Feds write off handouts to biz, students

- JORDAN PRESS

OTTAWA — The federal government is writing off more than $6.3 billion in loans to businesses and students as the Trudeau government marks a new annual high in money it never expects to get back.

The Liberals have already written off some $3 billion in loans in each of the past two years, but they jumped past that mark in the fiscal year 2017-2018 with help from one loan.

The $2.6 billion writeoff came through Export Developmen­t Canada as part of a loan the previous Conservati­ve government made in 2009 to keep automaker Chrysler afloat.

There have long been concerns the government would never collect the cash it gave to the automaker out of fear its collapse would have devastatin­g economic effects on Canada.

The company used the cash — a $1.125 billion US loan — to restructur­e.

The decision to swallow the loan happened in March after the Liberals “exhausted every possible avenue” to recover it, a spokesman for Internatio­nal Trade Minister Jim Carr said Monday.

Separate from the writeoffs, the government is also forgiving other debts and loans to the tune of about $1.1 billion, including nearly $344 million that officials don’t expect to recover from student loan recipients.

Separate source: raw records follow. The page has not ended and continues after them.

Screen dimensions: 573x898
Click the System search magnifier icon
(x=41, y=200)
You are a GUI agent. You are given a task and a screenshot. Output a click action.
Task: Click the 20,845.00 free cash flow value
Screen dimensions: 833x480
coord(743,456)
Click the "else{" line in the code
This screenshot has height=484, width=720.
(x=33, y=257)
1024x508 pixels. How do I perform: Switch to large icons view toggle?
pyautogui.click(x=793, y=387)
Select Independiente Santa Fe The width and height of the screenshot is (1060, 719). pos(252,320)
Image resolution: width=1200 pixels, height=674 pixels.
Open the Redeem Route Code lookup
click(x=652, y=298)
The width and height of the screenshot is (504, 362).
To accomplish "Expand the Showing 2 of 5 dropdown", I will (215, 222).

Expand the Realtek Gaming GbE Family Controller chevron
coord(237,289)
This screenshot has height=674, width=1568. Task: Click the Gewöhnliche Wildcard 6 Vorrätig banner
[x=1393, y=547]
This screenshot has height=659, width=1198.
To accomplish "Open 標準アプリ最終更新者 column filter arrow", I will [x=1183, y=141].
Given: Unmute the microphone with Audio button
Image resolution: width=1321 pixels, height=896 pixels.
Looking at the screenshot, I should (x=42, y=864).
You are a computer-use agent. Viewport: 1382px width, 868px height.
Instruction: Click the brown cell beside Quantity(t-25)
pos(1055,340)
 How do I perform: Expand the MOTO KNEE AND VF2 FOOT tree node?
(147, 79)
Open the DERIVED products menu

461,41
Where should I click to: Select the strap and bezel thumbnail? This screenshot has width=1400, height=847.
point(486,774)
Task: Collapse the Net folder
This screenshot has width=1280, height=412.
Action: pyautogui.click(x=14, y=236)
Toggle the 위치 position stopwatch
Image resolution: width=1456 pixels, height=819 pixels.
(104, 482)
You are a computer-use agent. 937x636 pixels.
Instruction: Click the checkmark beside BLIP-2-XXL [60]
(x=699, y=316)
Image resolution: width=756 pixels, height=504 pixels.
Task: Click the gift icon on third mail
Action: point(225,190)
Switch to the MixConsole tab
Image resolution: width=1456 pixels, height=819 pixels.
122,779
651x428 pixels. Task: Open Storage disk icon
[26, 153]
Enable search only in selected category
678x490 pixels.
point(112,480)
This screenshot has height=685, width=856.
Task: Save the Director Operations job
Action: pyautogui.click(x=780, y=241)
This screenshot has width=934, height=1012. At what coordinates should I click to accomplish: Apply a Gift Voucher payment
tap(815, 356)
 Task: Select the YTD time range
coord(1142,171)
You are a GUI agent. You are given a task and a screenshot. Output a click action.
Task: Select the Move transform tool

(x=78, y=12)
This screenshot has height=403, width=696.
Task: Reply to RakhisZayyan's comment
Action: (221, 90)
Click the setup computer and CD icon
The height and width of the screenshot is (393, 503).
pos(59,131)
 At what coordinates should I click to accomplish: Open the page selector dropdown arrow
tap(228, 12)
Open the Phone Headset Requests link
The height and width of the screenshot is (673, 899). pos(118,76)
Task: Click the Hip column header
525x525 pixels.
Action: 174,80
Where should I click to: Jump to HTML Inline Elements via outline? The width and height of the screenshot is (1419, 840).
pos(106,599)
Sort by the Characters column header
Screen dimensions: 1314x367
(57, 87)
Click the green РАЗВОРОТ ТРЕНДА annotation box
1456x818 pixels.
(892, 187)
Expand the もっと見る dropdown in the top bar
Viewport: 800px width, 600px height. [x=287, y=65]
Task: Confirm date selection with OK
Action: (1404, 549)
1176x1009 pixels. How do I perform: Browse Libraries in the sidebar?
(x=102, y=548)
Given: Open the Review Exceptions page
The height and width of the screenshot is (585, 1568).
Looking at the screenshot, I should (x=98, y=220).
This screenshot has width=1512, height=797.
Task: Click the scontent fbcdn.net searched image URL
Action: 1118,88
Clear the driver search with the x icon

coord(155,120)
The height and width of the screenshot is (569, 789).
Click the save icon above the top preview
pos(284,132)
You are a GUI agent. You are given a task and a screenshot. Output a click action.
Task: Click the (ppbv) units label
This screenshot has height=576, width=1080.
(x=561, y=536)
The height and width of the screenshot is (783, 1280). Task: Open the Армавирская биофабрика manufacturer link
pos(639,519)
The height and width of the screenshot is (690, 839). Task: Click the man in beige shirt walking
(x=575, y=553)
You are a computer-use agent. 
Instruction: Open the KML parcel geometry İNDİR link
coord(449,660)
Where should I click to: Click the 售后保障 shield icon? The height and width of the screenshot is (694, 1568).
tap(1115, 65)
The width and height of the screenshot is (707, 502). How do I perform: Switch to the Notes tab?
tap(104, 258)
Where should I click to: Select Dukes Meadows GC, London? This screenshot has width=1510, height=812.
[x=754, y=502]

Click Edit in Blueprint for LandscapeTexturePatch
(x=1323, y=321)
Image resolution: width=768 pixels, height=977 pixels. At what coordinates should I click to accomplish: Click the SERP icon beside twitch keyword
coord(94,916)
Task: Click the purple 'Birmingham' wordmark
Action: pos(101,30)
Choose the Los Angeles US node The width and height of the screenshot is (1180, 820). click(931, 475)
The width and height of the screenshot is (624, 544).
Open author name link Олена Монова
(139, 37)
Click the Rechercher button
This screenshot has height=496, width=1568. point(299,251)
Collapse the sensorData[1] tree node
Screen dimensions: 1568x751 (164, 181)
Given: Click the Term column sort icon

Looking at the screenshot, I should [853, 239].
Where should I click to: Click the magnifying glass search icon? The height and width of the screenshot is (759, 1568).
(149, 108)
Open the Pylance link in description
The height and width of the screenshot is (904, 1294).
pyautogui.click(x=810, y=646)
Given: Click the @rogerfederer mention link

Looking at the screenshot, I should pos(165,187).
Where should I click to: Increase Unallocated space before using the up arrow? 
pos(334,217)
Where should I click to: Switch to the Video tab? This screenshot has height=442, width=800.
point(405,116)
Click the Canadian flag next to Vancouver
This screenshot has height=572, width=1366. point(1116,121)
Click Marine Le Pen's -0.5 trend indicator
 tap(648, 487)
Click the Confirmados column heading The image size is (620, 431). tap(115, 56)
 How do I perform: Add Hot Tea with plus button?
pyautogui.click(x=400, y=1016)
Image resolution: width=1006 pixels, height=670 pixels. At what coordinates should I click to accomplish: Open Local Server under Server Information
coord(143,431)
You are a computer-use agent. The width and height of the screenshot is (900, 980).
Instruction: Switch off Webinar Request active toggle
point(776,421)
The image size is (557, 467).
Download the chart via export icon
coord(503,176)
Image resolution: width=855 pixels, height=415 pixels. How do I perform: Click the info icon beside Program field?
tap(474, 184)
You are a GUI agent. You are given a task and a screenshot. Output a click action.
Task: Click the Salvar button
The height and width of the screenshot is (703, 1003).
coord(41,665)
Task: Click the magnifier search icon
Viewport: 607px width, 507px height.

Combined, the annual public accounts documents show the Liberals decided that the government wouldn’t collect $7.4 billion in loans and debts owed the federal treasury in the 12 months ending in March — a record since they took office in late 2015.

The detailed accounting documents tabled annually provide a window into how much the government spent in the last year, what it spent money on, and just how much wasn’t spent.

Lapsed spending this year, for example, totalled $10.7 billion.